Cyber Security Architect

📋 Description

• Oversee the design and execution of secure system architectures across various IL environments (IL2–IL5) in alignment with DoD and NIST guidelines.

• Establish and verify security requirements throughout the system lifecycle, encompassing hardware, software, and cloud elements.

• Perform risk assessments, security architecture evaluations, and threat modeling to detect and address vulnerabilities.

• Create and sustain architecture diagrams, data flow mappings, and control baselines for ATO documentation and ongoing monitoring.

• Apply Zero Trust principles, including segmentation, robust identity management, encryption, and telemetry integration.

• Assist in maintaining RMF accreditation artifacts (SSP, SAR, POA&M, etc.) and ensure traceability to implemented controls.

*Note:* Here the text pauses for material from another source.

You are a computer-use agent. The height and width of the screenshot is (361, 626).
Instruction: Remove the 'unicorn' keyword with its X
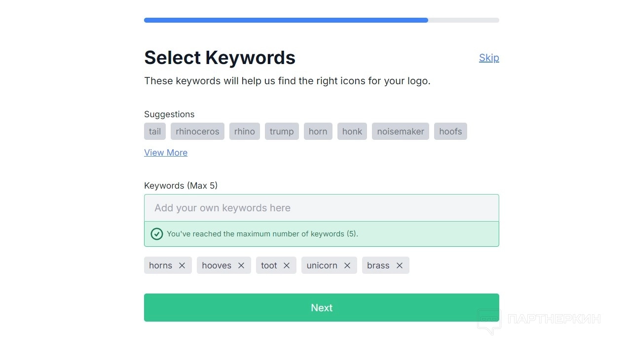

• Incorporate security automation and continuous compliance within DevSecOps pipelines utilizing tools such as Tenable ACAS, AWS Inspector, and Twistlock.

• Collaborate with network, platform, and application teams to ensure technical implementations adhere to cybersecurity policies and architecture standards.

• Establish and enforce data protection and key management solutions (KMS, TDE, PKI) within AWS GovCloud and hybrid setups.

• Facilitate vulnerability management, remediation tracking, and coordination of penetration testing.

• Stay informed about evolving DoD cyber policies, cloud standards, and emerging security technologies to proactively enhance security posture.

• Lead technical deep dives and architecture reviews for proposed modifications to ensure secure system progression.

• Contribute to incident response preparedness by ensuring forensic tools, audit logs, and alerting systems are operational.

• Offer guidance and mentorship to engineers and administrators on secure configuration management, encryption, and boundary protection.

⛳️ Requirements

• Comprehensive understanding of DoDI 8510.01 (RMF), NIST SP 800-53/171, and DISA STIG/SRG compliance frameworks.

• Proficiency in cloud security architecture and Zero Trust deployment.

• Experience with encryption standards, data loss prevention (DLP), and secure identity management (SAML, OAuth, MFA).

• Skilled in AWS GovCloud, container security, and Infrastructure as Code (IaC) security.

• Familiarity with network security principles, firewall architecture, VPNs, and segmentation.

• Knowledge of continuous monitoring tools such as Splunk, ELK Stack, CloudWatch, and GuardDuty.

• Background in supporting ATO/renewal efforts, POA&M closure, and security audit responses.

• Strong analytical, architectural, and documentation capabilities.

• Ability to assess technical designs for compliance and security effectiveness.

• Exceptional communication skills for conveying complex topics to both technical and non-technical audiences.

• Strong teamwork across development, cybersecurity, and program management teams.

• Dedication to proactive risk management and secure modernization.

• Preferred certifications: CISSP, CISM, or CompTIA Advanced Security Practitioner (CASP+); AWS Certified Security – Specialty; CompTIA Security+ CE (DoD 8570 baseline); Certified Cloud Security Professional (CCSP).

🏝️ Benefits

• Some travel may be necessary: Must possess a valid driver’s license and transportation.

• Equal Opportunity Employer.

• Commitment to Diversity and Inclusion.

• Opportunities for professional growth, well-being, and innovation.